Web development sucks.

In an era of increasing web application complexity I take solace in a simple web development methodology.

I have been calling it the suckless methodology. It's an obvious reference to the classic suckless tools and their philosophy, but it doesn't borrow any specifics from it.

My suckless web development methodology is about building web applications that will stand the test of time while being efficient, unobtrusive, accessible, and simple to maintain. In essence, it is about making web development suck less.

The suckless methodology boils down to three core ideas. These ideas are not entirely new and I have written about some of them before. This post serves as a sort of natural evolution of these ideas into a more unified philosophy or methodology.

Stick with the fundamentals.

This is not the first time I have written about using the fundamentals while developing. A few years ago I wrote about choosing dependencies.

In short, you don't need to use Haml, Jade, JSX or whatever is gaining stars on GitHub this week. You should strive to write your HTML in HTML, your CSS in CSS and your JavaScript in JavaScript the browser can already understand.

Don't stop with your choice of languages. You should avoid bringing in non-fundamental tools such as complex tool chains and transcompilers. Complex tool chains only grow more complex and introduce more complexity into your product. Meanwhile, simple shell scripts and makefiles from the 1990s still work and are accessible by default on most operating systems.

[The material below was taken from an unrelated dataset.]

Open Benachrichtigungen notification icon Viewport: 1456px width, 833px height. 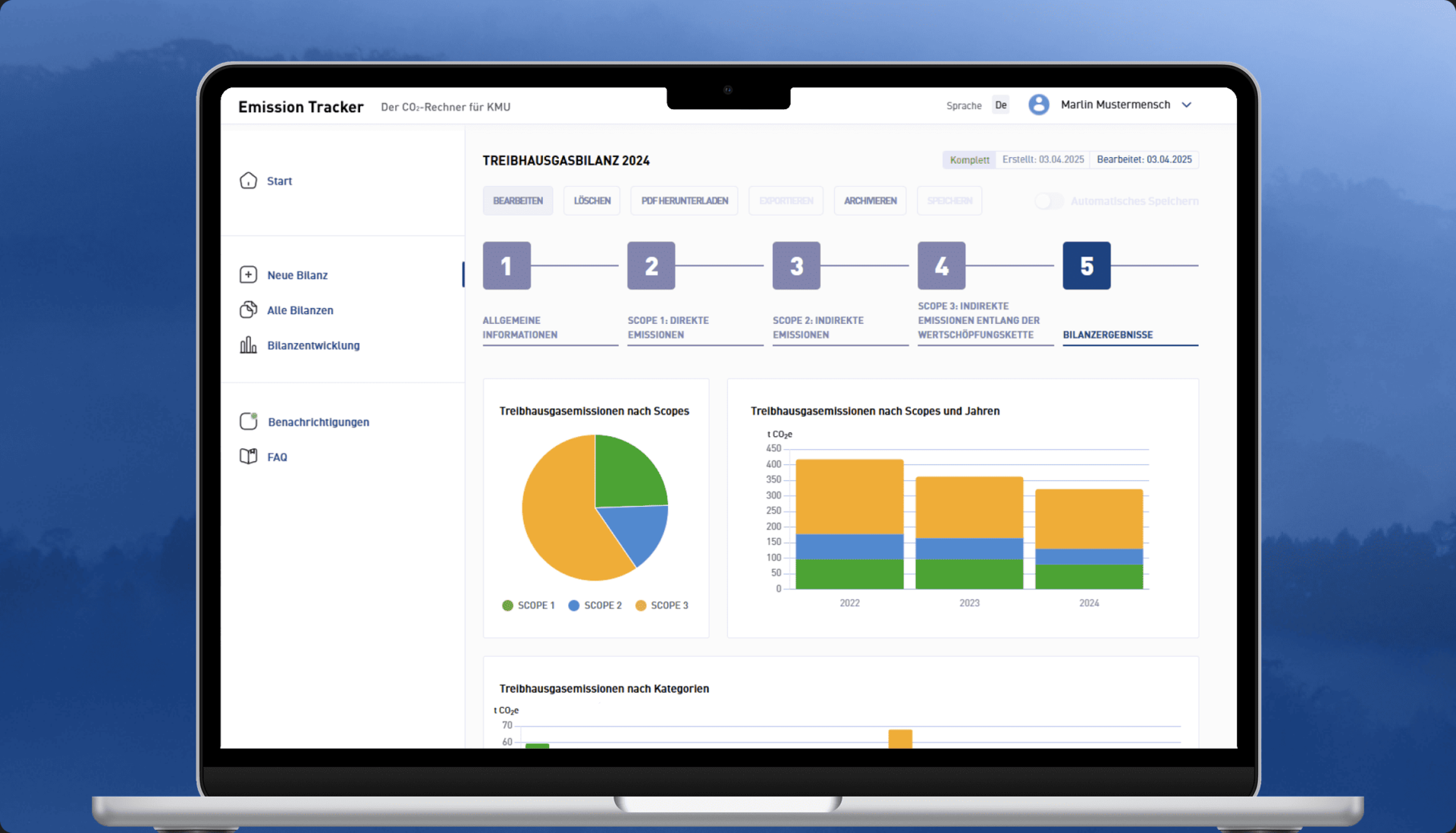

There are plenty of great libraries and frameworks out there that function without the need for a complicated build step (mithril.js, etc). Reach for those libraries and frameworks first. Save the complexity for later (or never).

Avoid (or own) your dependencies.

I once had a team lead that had the mantra, "Don't make what you can take."

I abhor that way of thinking. Third party code and tools are not free. They are not there for the taking. Every dependency you introduce is a potential source of failure; a source of security and maintenance nightmares.

In general, avoid dependencies whenever possible. Not only in code, but with regards to your tooling and even the companies you come to rely on.

Never forget, Github may disappear. The library owner may change hands or go rogue. The library may be renamed or disappear completely.

If you do require a dependency, adopt it. Vendor it. It is yours to take care of now. You own it. If you cannot accept that you should not be using it.

Use JavaScript, but don't depend on it.

JavaScript has brought a lot of good to the web and opened up numerous possibilities within the web browser but it has come at a great cost.

The barrier to entry for new web developers is insurmountable. The complexity, bloat, and maintainability of modern frontend clients is a complete disaster. To make matters worse the web feels less usable than ever before.

JavaScript isn't inherently bad. It can be used to great effect. Make use of it if you can, but don't rely on it. There was a time when unobtrusive JavaScript and progressive enhancement were all the rage. Those movements have been overshadowed with modern frontend frameworks.

Cull the bloat and wasted resources. Server side rendering enables you to include what is needed when (or if) it is needed. Don't require JavaScript arbitrarily on every page of your website. If your payments page or a complicated component requires it, fine. But don't require JavaScript everywhere because of it.

Avoid modern frameworks and instead adopt the timeless idea of using JavaScript to enhance your website or application. Strive to make the web usable even with JavaScript disabled. The web becomes a better place for everyone when you do.